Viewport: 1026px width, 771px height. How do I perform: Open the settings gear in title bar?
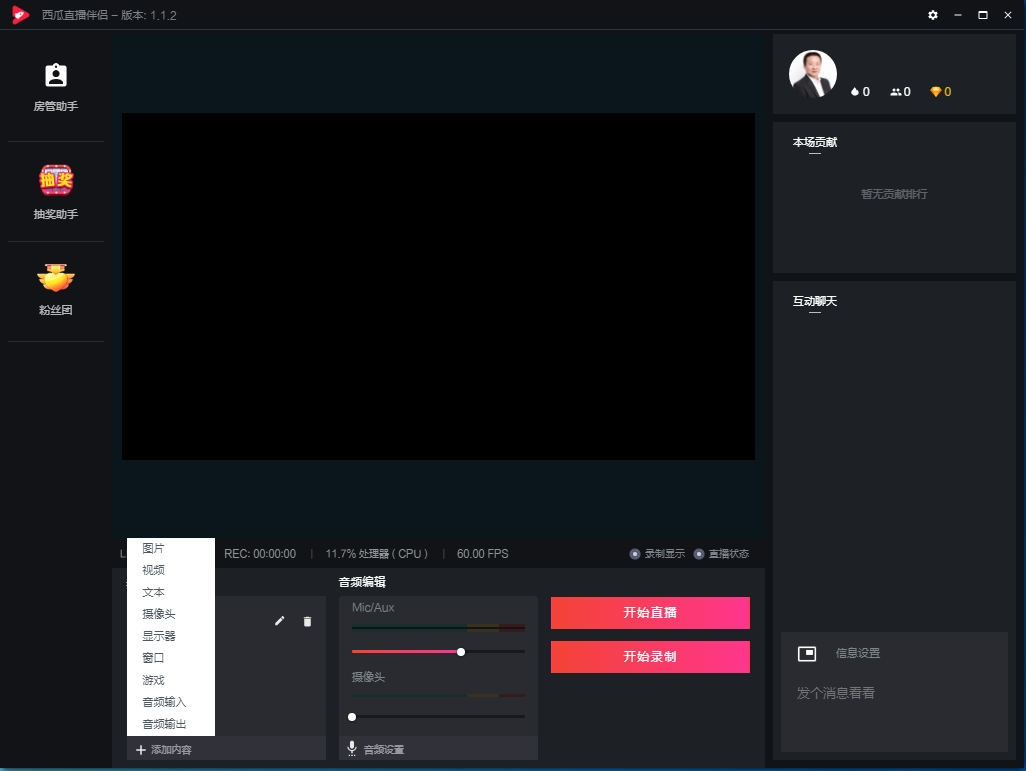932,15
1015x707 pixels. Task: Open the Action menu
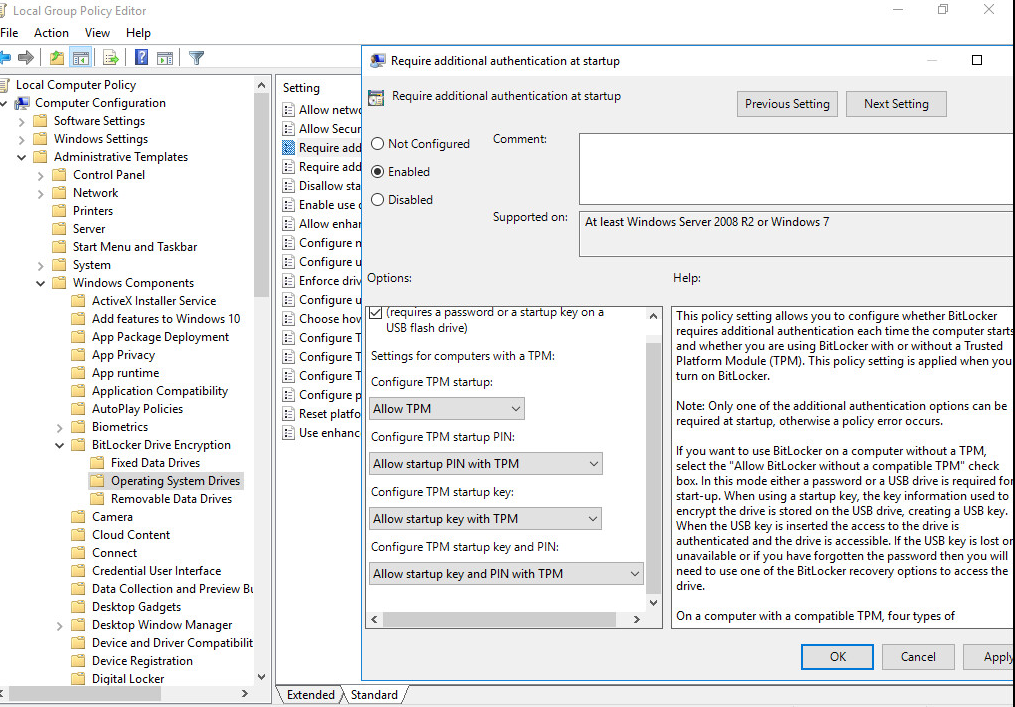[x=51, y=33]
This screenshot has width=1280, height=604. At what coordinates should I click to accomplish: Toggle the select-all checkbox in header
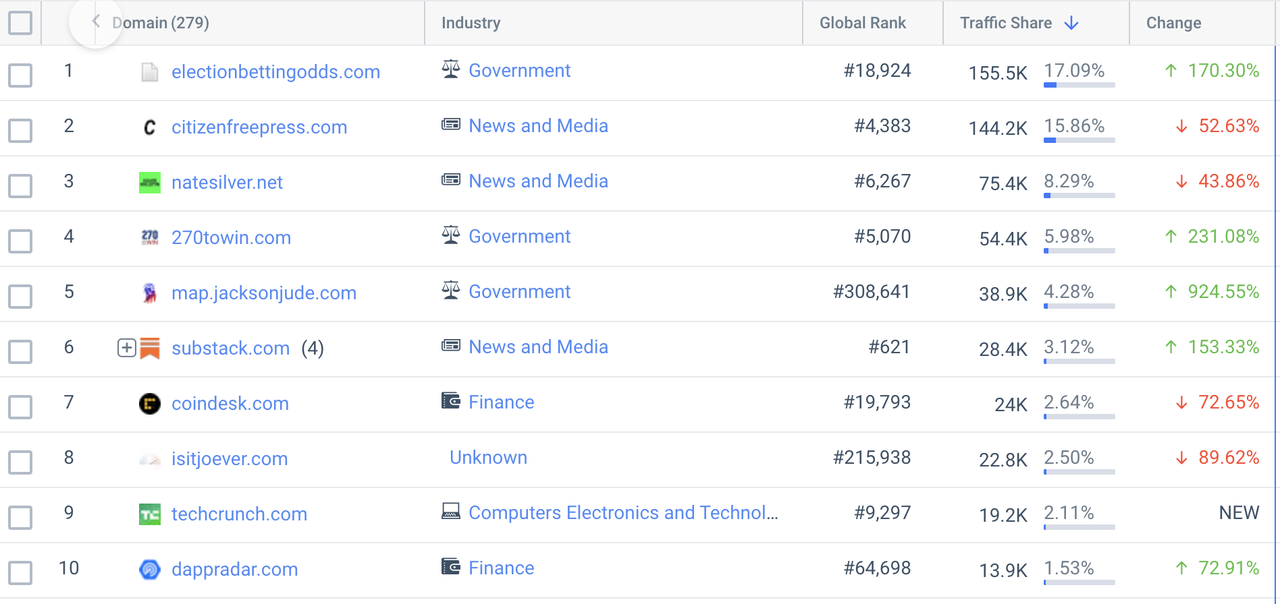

════════════════════

**Task instructions**
Restate each entry exactly, omitting pictures.

**Answer to this problem**
Viewport: 1026px width, 771px height. How do I perform: Open the settings gear in title bar?
932,15
1015x707 pixels. Task: Open the Action menu
[x=51, y=33]
This screenshot has width=1280, height=604. At what coordinates should I click to accomplish: Toggle the select-all checkbox in header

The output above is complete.